What to produce >>
Skip the pictures, please, and write out exactly every line from the one containing "The height and width of the screenshot is (685, 1172)." through the end of the listing below.

Listed entries >>
■ ■ ■ ■

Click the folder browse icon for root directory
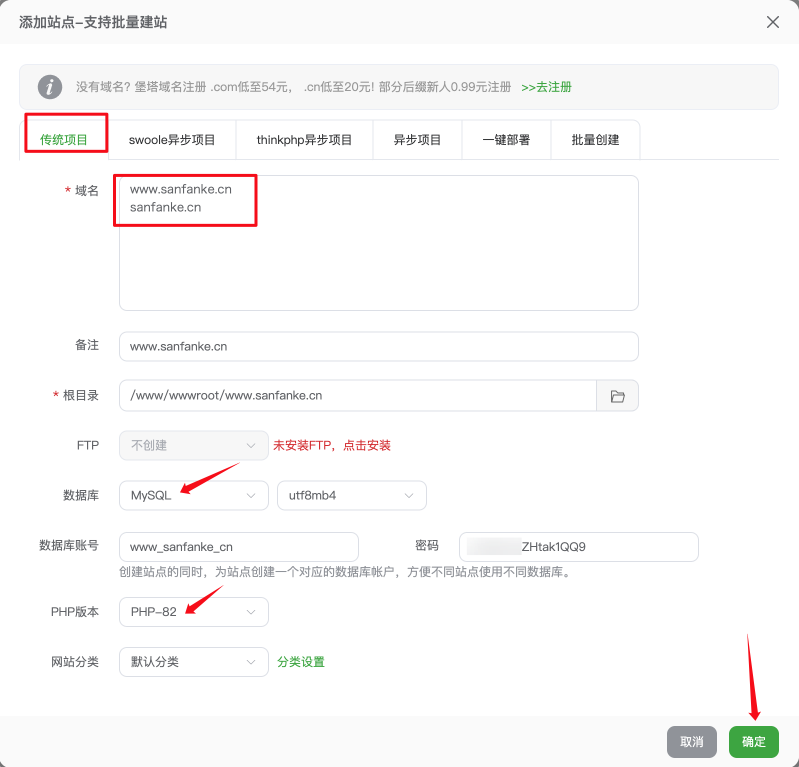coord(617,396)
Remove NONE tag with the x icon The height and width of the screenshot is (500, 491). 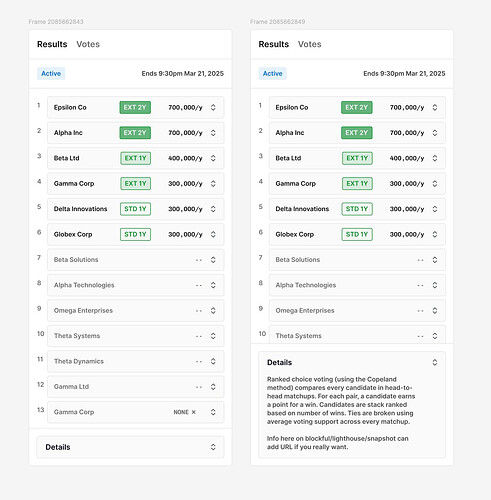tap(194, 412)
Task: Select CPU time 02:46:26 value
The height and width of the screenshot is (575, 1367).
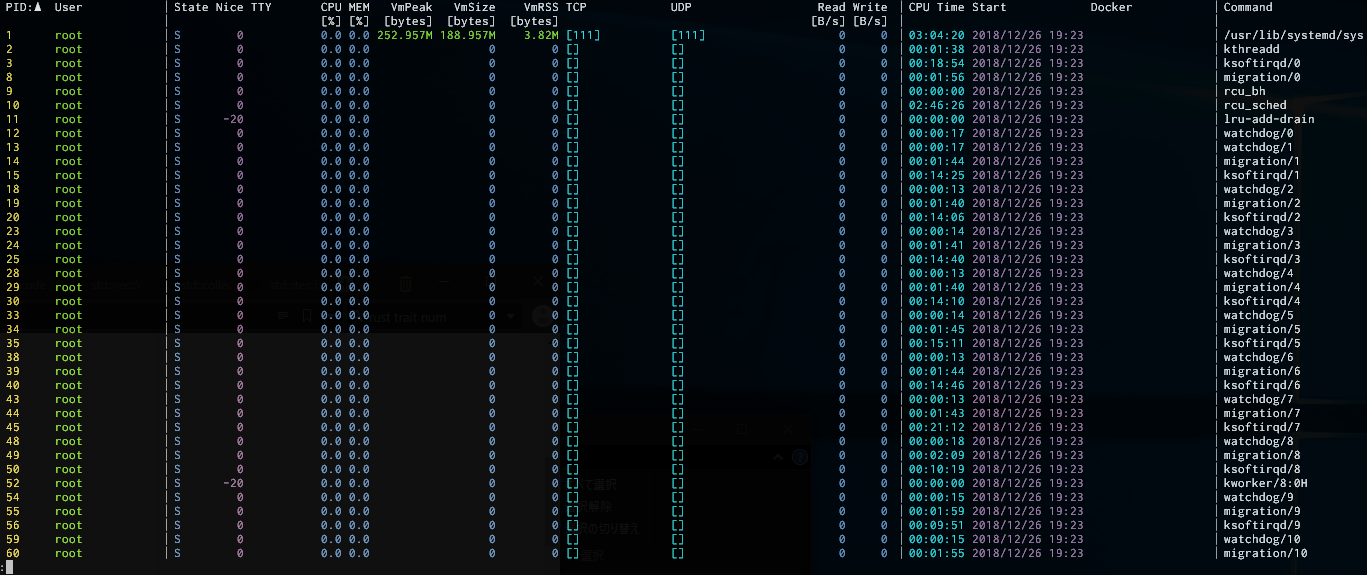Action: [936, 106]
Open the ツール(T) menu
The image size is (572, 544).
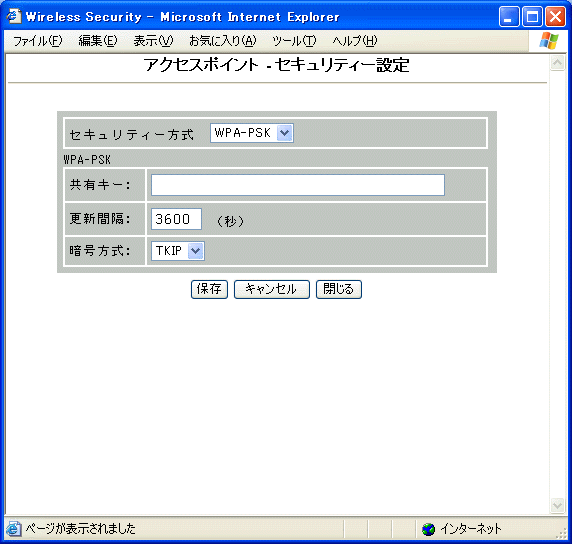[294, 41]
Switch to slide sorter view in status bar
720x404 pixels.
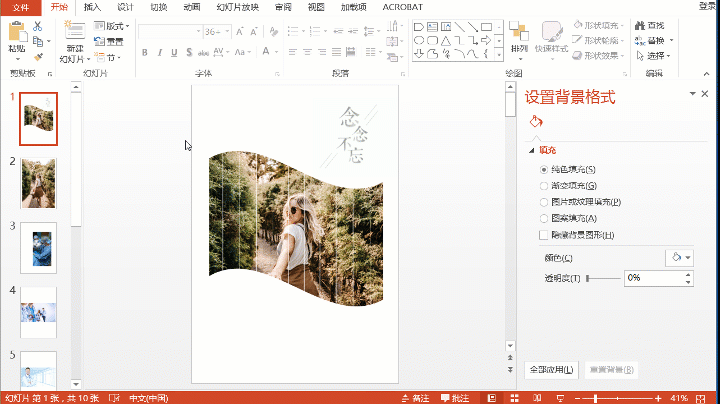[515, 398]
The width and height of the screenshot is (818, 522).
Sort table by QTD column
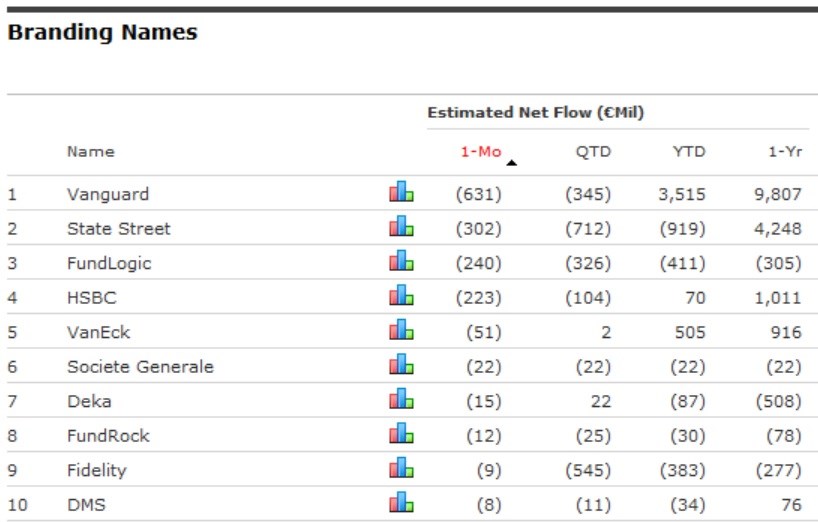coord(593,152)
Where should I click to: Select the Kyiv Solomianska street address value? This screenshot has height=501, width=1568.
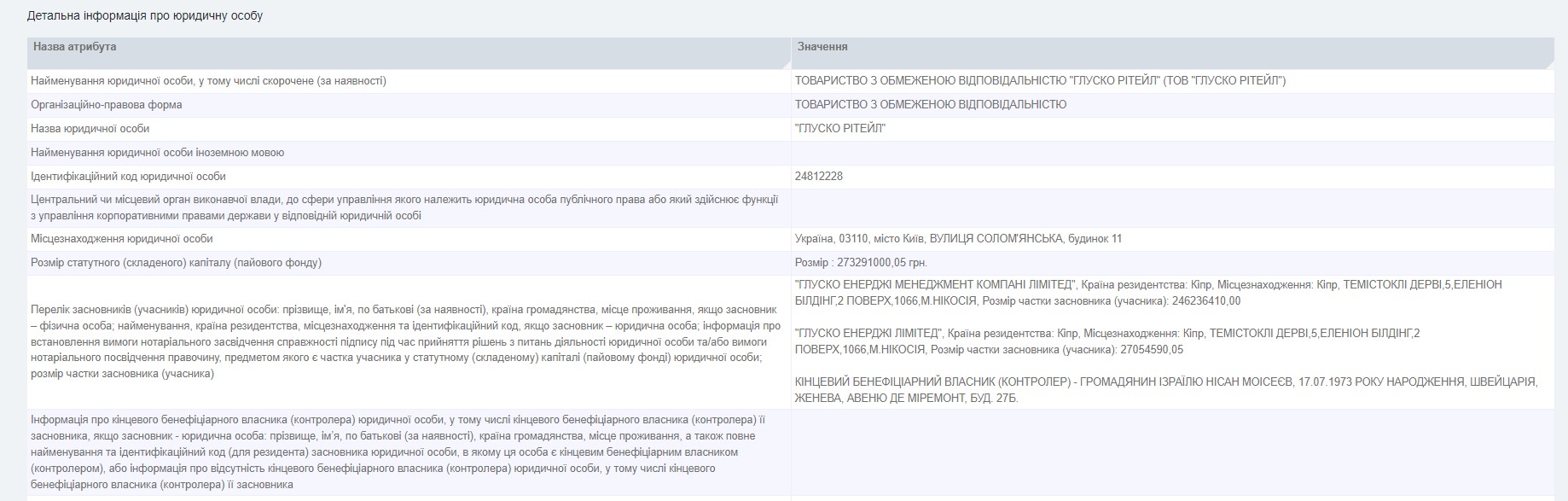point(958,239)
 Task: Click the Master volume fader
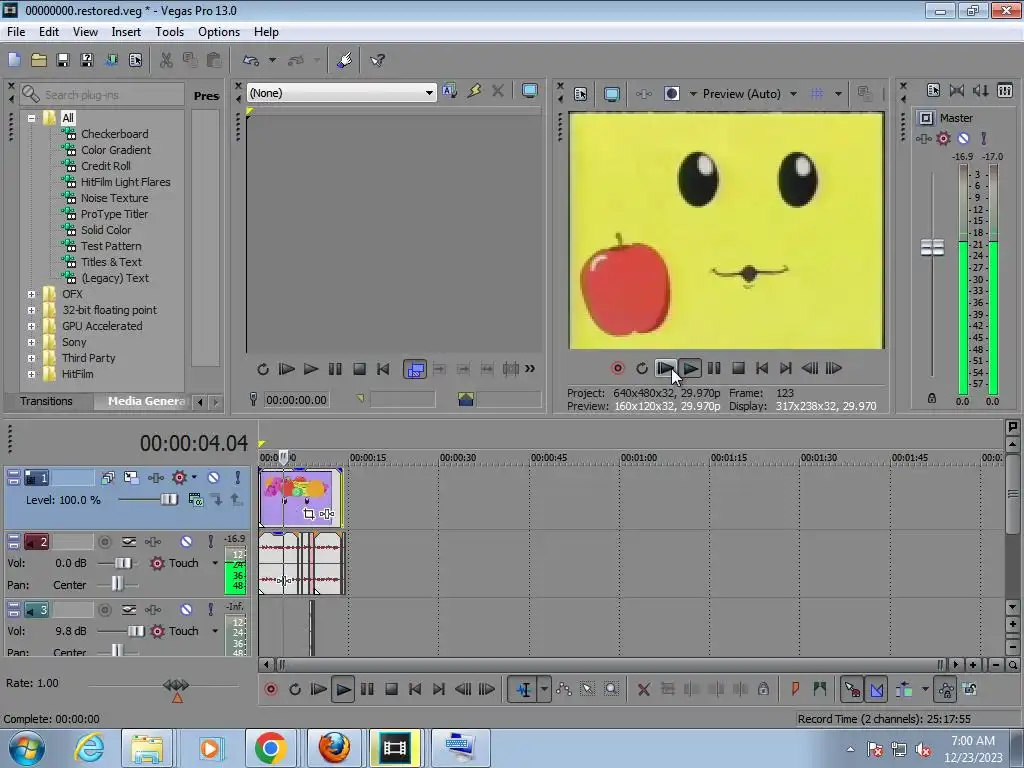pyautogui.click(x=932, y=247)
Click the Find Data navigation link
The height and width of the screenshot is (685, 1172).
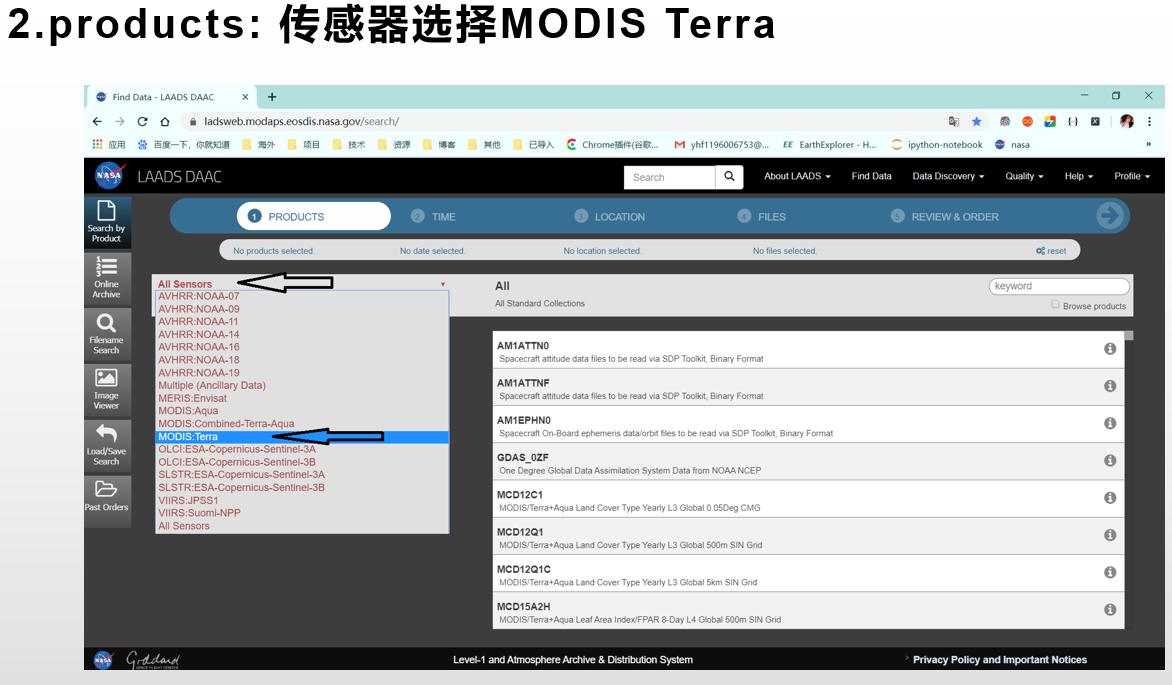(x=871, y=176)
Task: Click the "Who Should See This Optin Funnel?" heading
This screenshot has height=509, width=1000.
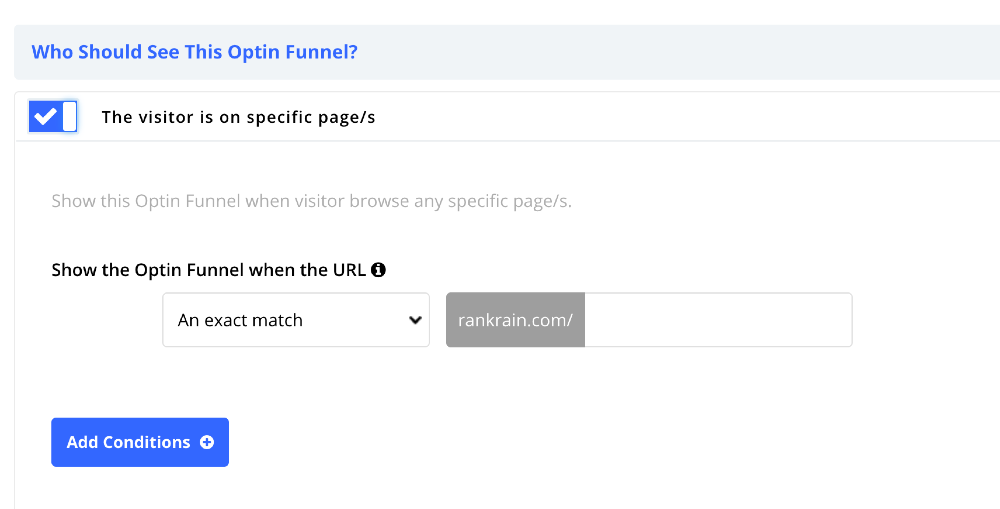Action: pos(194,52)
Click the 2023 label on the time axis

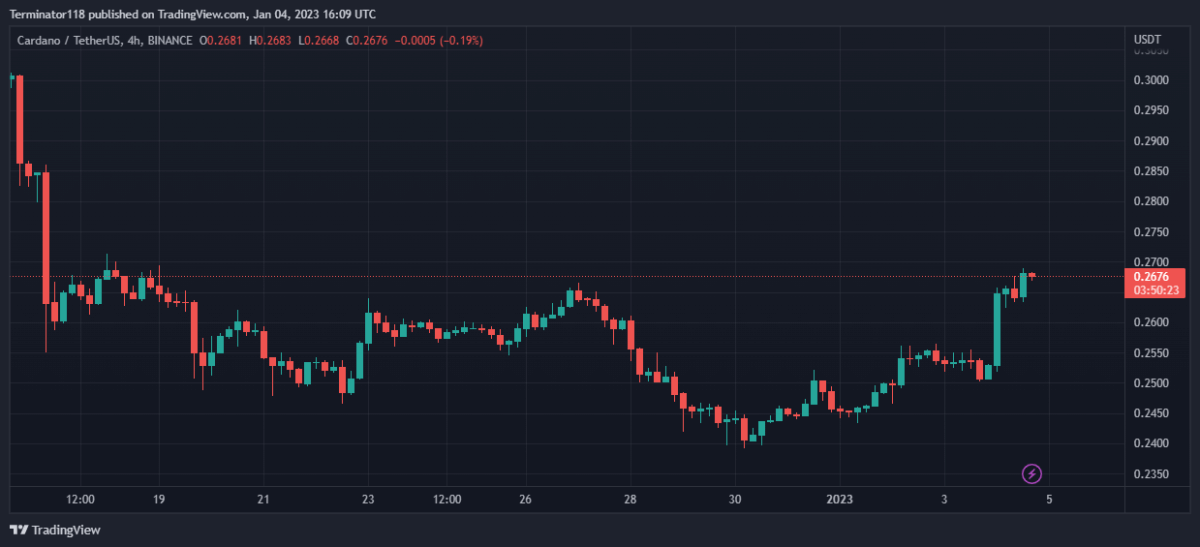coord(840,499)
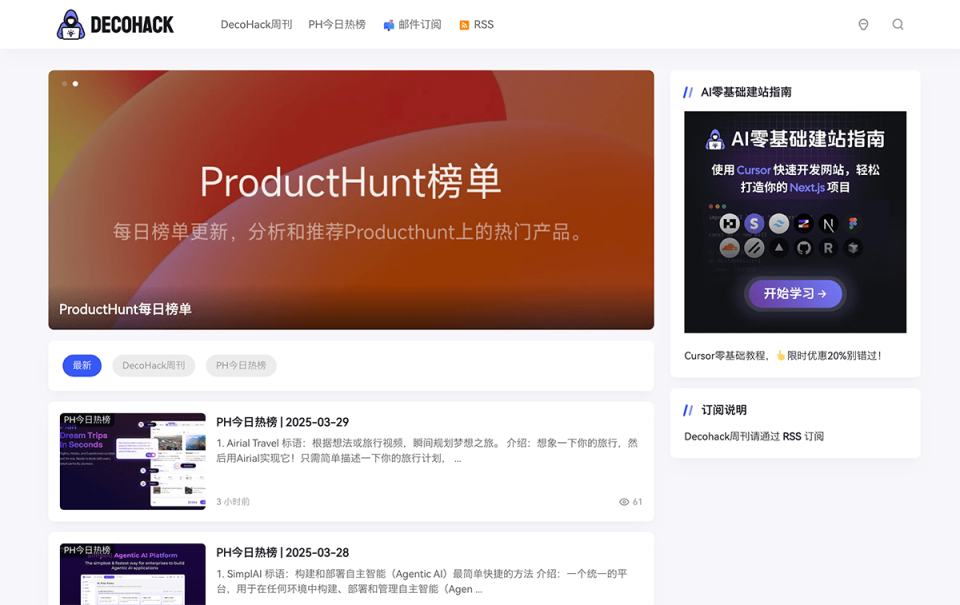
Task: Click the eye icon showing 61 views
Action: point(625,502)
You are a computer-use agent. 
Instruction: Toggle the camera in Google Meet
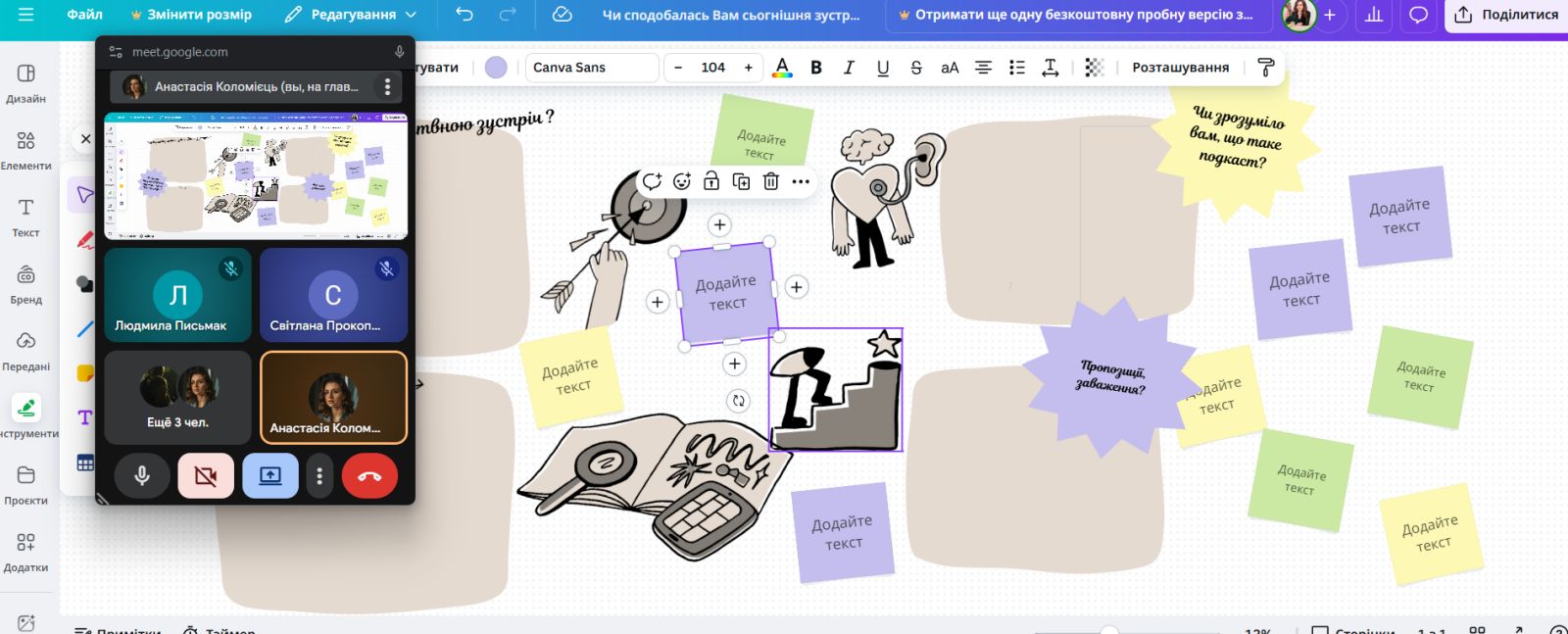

■ ■ ■ ■

Exercise solution >>
The height and width of the screenshot is (685, 1172).
(x=871, y=176)
Task: Click the "Who Should See This Optin Funnel?" heading
This screenshot has height=509, width=1000.
Action: pos(194,52)
Click the 2023 label on the time axis

coord(840,499)
Task: Click the eye icon showing 61 views
Action: point(625,502)
You are a computer-use agent. 
Instruction: Toggle the camera in Google Meet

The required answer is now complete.